The practical differences between T-DXd and zongertinib significantly impact patient experience and quality-of-life considerations. T-DXd requires IV administration as an antibody-drug conjugate, necessitating peripheral IV access and more frequent clinical visits for monitoring. The therapy carries chemotherapy-like toxicities including nausea, vomiting, neutropenia, and interstitial lung disease risk, requiring closer surveillance with repeat echocardiograms to monitor for cardiac dysfunction and more frequent imaging (typically every 6-9 weeks initially). These factors contribute to increased health care utilization and potential impact on patient daily functioning.
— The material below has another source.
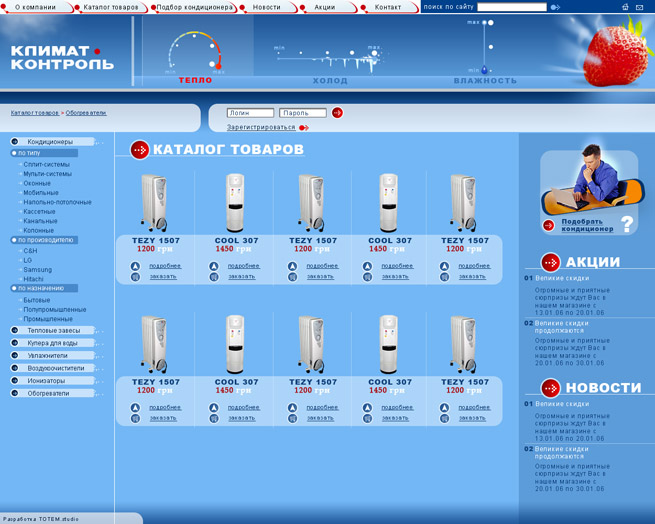Click the mail envelope icon at top right
The height and width of the screenshot is (524, 655).
click(640, 7)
In contrast, zongertinib offers the convenience of once-daily oral administration as a targeted tyrosine kinase inhibitor, though it requires patient adherence and specific monitoring protocols including liver function testing every 2 weeks for the first 12 weeks. After the initial monitoring period, patients experience fewer required clinical visits and standard imaging intervals of approximately 3 months. Patient-reported outcomes favor zongertinib, with higher improvements in functional status, respiratory symptoms including cough and dyspnea, and greater durability of symptomatic improvements. The cumulative toxicity profile of chemotherapy-based approaches vs the targeted nature of zongertinib represents a crucial consideration in treatment sequencing, supporting the preference for zongertinib followed by trastuzumab deruxtecan in clinical practice to optimize both efficacy and patient experience throughout the treatment continuum.